But that statistic wasn’t foremost in the defending champion’s mind.

“The most important thing today is I won the most important tournament of the world in clay, probably the most important tournament of the year for me,” Nadal said. “I won against the toughest opponent possible today.”

The victory means that Nadal will keep his No. 1 ranking, which No. 2 Djokovic would have snatched away had he prevailed. The Serb was also denied the chance to join Nadal and Federer as the only active players on the men’s circuit to have won all four major tournaments.

“He was the better player in the crucial moments,” Djokovic said of his opponent. “Of course it’s disappointing to me, but life goes on.”

Djokovic had scored at least a moral victory before Sunday’s final.

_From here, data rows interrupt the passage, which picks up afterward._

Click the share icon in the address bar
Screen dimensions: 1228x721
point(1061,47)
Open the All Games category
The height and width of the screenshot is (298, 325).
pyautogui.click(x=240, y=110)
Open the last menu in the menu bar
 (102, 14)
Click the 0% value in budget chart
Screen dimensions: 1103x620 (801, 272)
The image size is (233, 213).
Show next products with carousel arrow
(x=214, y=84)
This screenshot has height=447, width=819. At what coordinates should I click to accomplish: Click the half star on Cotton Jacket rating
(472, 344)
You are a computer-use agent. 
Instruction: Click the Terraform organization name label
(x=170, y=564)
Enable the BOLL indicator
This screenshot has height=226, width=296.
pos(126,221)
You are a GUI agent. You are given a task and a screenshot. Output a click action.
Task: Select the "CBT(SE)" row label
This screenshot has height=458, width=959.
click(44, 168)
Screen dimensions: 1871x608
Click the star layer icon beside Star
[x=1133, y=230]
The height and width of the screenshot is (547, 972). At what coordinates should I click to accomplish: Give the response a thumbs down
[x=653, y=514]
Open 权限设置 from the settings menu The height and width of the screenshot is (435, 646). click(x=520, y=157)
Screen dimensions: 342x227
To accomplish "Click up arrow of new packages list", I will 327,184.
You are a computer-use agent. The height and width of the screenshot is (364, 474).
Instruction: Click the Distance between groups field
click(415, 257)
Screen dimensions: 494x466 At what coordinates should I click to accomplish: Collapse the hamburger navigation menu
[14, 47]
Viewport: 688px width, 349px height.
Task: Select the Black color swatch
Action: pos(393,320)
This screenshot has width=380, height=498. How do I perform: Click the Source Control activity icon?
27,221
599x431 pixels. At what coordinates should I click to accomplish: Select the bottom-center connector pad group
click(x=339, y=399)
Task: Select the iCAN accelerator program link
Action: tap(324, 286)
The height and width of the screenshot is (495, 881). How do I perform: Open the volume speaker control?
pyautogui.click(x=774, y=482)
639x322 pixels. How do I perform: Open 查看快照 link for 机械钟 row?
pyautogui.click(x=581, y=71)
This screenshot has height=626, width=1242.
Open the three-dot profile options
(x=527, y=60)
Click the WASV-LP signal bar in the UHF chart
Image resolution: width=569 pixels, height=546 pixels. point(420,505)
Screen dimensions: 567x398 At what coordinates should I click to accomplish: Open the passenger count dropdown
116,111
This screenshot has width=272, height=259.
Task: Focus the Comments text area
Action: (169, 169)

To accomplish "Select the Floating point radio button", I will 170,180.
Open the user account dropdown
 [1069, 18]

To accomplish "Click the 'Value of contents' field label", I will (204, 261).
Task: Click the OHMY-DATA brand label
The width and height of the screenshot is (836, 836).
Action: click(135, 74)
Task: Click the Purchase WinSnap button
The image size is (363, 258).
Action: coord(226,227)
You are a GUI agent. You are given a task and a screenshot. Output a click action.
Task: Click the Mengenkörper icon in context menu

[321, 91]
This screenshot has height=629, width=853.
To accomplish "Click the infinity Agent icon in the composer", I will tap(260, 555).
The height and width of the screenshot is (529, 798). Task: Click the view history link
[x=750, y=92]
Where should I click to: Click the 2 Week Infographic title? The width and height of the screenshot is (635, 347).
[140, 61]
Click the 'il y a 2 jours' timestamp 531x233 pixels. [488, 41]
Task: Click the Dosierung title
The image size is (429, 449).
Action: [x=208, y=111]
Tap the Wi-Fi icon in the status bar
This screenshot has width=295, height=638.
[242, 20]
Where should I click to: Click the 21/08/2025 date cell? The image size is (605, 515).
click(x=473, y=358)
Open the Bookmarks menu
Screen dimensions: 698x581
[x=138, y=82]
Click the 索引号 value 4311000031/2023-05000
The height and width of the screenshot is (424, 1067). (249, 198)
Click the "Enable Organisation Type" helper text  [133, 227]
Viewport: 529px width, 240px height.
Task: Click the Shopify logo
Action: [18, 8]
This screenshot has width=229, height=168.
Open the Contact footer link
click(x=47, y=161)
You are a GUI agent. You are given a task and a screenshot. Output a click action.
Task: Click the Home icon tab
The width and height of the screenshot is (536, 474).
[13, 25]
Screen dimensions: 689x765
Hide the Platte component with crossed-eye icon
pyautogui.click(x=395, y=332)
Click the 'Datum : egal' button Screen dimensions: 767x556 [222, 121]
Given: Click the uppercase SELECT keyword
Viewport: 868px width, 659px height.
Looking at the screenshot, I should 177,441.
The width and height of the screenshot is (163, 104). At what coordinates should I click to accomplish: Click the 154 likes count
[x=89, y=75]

For once, Nadal was not considered the overwhelming favorite to take home the title; Djokovic had beaten him in their last four encounters, including last month’s clay-court final in Rome, and some tennis commentators picked him to finally break through on the dusty terre battue in Paris. Last year, Djokovic pushed Nadal to the limit before losing a heartbreaking semifinal, 9-7 in the fifth set.

But as he himself acknowledged, playing Nadal on Center Court at Roland Garros, where the Spanish southpaw has lost only once in 67 matches in the past decade, is “the ultimate challenge on clay.”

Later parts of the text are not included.